By SHIRLEY MAULUDU
SUPPORT will be given to genuine investors only in the fishing industry, Prime Minister Peter O’Neill says.
He told the Pacific Tuna Forum in Port Moresby that some investors were in the country to conduct “cheap” business.
“We are doing a review in the next three months. We are going to review many of the ventures and agreements that we have because for far too long, we see ventures that continue to never make profits – but they never want to leave either,” he said. “Enough is enough. It’s time to stop these kind of things.
“I think it is important that benefits are shared equally and fairly so our people will benefit from the resource they truly own.
“Our government is continuing to undertake the responsibility of ensuring that we build good public infrastructure, provide more training and tax incentives that is going to continue to strengthen the industry.”
The government in the past decade had spent almost US$1 billion (K3.12 billion) to subsidise the country’s fishing industry.
“This by way of concessional fishing rights in addition to the many concessions that we have given to the fishing industry.
“We see our market share eroding.

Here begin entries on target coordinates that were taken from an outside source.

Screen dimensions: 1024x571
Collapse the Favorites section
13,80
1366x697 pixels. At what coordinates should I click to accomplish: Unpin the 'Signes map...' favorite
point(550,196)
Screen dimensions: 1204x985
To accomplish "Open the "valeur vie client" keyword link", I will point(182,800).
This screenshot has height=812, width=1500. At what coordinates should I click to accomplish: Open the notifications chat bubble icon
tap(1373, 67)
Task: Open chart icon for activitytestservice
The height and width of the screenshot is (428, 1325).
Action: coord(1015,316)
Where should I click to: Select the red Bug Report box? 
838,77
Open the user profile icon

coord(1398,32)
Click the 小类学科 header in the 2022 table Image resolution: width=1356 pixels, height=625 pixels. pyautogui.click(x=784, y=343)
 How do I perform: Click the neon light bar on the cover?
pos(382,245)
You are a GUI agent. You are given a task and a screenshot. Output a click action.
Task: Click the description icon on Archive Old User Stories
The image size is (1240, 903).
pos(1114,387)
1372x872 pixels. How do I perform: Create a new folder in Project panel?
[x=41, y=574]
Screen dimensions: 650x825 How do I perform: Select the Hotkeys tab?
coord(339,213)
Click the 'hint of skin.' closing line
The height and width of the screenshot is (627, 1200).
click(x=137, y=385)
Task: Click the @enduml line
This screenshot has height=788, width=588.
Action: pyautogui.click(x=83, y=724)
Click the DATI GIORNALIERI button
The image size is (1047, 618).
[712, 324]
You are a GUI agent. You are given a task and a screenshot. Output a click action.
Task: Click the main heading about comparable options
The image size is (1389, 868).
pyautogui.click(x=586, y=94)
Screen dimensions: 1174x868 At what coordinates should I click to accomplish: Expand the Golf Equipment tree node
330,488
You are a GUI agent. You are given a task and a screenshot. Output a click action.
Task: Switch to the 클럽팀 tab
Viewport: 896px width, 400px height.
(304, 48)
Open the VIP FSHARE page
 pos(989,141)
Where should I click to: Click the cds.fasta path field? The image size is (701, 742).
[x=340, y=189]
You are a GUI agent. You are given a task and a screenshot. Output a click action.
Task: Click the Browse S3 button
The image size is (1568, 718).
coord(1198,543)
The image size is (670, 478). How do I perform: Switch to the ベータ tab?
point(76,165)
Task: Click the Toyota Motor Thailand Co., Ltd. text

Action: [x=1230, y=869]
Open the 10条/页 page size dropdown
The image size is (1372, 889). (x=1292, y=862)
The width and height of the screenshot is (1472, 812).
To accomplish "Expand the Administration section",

Countries are having access to the markets that are usually reserved for countries like Papua New Guinea where tuna originates from.
“Countries like Germany are achieving close to 47 per cent of the market share, particularly from exports coming from Papua New Guinea and the Pacific region.
“This is unacceptable to countries like ours because it certainly erodes the market share for our people and our countries.”
He said it was not acceptable that PNG-flagged vessels fishing in PNG waters and enjoying the concessions were yet to lend fish to processing plants in the country.
“Our government will implement changes when we make that review over the next three months and by 2018 I expect that this scenario will change.
“Those who are here only for cheap fishing are welcome to leave as well.”